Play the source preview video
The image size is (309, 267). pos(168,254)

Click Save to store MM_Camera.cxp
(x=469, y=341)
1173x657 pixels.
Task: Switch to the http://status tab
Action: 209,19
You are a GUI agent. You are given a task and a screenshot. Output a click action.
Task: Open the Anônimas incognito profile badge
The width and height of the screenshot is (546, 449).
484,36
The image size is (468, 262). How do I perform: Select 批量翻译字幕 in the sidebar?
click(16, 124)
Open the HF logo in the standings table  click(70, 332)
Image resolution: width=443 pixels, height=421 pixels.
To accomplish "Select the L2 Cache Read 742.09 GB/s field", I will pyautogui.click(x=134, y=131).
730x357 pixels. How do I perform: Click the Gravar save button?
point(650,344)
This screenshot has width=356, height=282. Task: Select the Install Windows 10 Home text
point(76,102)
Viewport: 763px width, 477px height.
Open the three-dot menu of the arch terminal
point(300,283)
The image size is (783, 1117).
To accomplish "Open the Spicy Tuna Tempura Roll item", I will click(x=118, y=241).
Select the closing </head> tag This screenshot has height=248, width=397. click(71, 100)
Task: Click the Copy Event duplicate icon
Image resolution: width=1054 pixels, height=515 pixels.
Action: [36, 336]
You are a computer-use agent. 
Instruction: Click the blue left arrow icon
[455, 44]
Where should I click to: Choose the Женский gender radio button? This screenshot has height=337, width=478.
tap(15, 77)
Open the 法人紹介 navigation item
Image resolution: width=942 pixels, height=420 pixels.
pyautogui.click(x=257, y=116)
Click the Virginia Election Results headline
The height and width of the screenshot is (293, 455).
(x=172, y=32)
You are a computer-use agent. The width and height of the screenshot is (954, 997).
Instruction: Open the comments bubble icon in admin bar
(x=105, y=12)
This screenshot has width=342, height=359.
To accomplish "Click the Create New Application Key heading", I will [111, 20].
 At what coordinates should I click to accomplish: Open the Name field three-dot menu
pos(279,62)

§ **Work to complete**:
The full set of entries must be printed again without any alteration.

§ **Exercise output**:
Play the source preview video
The image size is (309, 267). pos(168,254)

Click Save to store MM_Camera.cxp
(x=469, y=341)
1173x657 pixels.
Task: Switch to the http://status tab
Action: 209,19
You are a GUI agent. You are given a task and a screenshot. Output a click action.
Task: Open the Anônimas incognito profile badge
The width and height of the screenshot is (546, 449).
484,36
The image size is (468, 262). How do I perform: Select 批量翻译字幕 in the sidebar?
click(16, 124)
Open the HF logo in the standings table  click(70, 332)
Image resolution: width=443 pixels, height=421 pixels.
To accomplish "Select the L2 Cache Read 742.09 GB/s field", I will pyautogui.click(x=134, y=131).
730x357 pixels. How do I perform: Click the Gravar save button?
point(650,344)
This screenshot has width=356, height=282. Task: Select the Install Windows 10 Home text
point(76,102)
Viewport: 763px width, 477px height.
Open the three-dot menu of the arch terminal
point(300,283)
The image size is (783, 1117).
To accomplish "Open the Spicy Tuna Tempura Roll item", I will click(x=118, y=241).
Select the closing </head> tag This screenshot has height=248, width=397. click(71, 100)
Task: Click the Copy Event duplicate icon
Image resolution: width=1054 pixels, height=515 pixels.
Action: [36, 336]
You are a computer-use agent. 
Instruction: Click the blue left arrow icon
[455, 44]
Where should I click to: Choose the Женский gender radio button? This screenshot has height=337, width=478.
tap(15, 77)
Open the 法人紹介 navigation item
Image resolution: width=942 pixels, height=420 pixels.
pyautogui.click(x=257, y=116)
Click the Virginia Election Results headline
The height and width of the screenshot is (293, 455).
(x=172, y=32)
You are a computer-use agent. The width and height of the screenshot is (954, 997).
Instruction: Open the comments bubble icon in admin bar
(x=105, y=12)
This screenshot has width=342, height=359.
To accomplish "Click the Create New Application Key heading", I will [111, 20].
 At what coordinates should I click to accomplish: Open the Name field three-dot menu
pos(279,62)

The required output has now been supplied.